La Mort Est Mon Métier de Robert MerleCompte-rendu de La mort est mon métier, de Robert Merle

Le devoir comme sécurité

Dans ce livre écrit en 1952, Robert Merle raconte, en romancier, la vie de Rudolf Lang (R.Hoess), commandant du camp d’extermination d’Auschwitz. Il a le mérite de la précision, et se distingue par sa très grande clarté. A ce titre, il mérite d’être lu, l’écriture est limpide. Pourtant, l’ensemble pose un sérieux problème. Robert Merle montre une psyché, déterminée par un Père ultra-autoritaire, haïssant la vie, hanté par l’obsession du diable, imposant une discipline absolue, réglant chacun des gestes de sa famille et rejetant tout moment mort, toute incertitude, tout ce qui peut échapper à sa maîtrise (le corps, l’affection, l’avenir). Rudolf vit dans un monde sans liens avec quiconque. Seule l’image du Père, qu’il haït mais auquel sa vie sera vouée malgré lui, l’habite. A la mort de son père, l’Allemagne seule le remplacera. Il entre dans la guerre de 14 à seize ans seulement. Il ne quittera plus la guerre, « La mort est mon métier », sa vie alors ne sera plus qu’une longue obéissance au Père.
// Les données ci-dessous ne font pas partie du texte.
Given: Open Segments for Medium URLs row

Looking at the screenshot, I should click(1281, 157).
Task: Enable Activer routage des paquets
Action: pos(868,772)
Mais c’est justement là que le bas blesse. Peut-on soumettre une étude psychologique à un déterminisme absolu ? Et si oui, la création littéraire doit-elle pour autant se soumettre à un impératif qui lui semble par nature extérieure ? Ainsi ai-je souvent été agacé par certaines notes psychologiques, sur le conformisme, l’indifférence profonde au monde, la recherche désespérée de la sécurité dans l’ordre, qu’on n’apprend à prévoir au fil des pages. Il ne s’agit pas de rejeter le portrait psychologique brossé par l’auteur, mais de dire plutôt que celui-ci a soumis son écriture à son objet, là où un tel destin semblait nécessiter plus d’étonnement, de tâtonnement de la part de celui qui le décrivait. Au total, Robert Merle donne peut-être lui même la clé de ces objections, dans sa préface écrite en 1972 : « La Mort est mon Métier n’a pas manqué de lecteurs. Seul leur âge a varié : ceux qui le lisent maintenant sont nés après 1945. Pour eux, La Mort est mon Métier, c’est un « livre d’histoire. » Et dans une large mesure, je leur donne raison. » Livre de témoignage, étude historique, de psychiatrie. Aucun de ces mots ne semble pouvoir être rejeté. Mais s’agit-il alors d’un roman ?

Nous conseillons en parallèle la lecture du livre de Peter Diener, Le journal d’une folle, Edition de l’aube, qui pour cet investissement, du côté de la victime, est autrement plus précieux.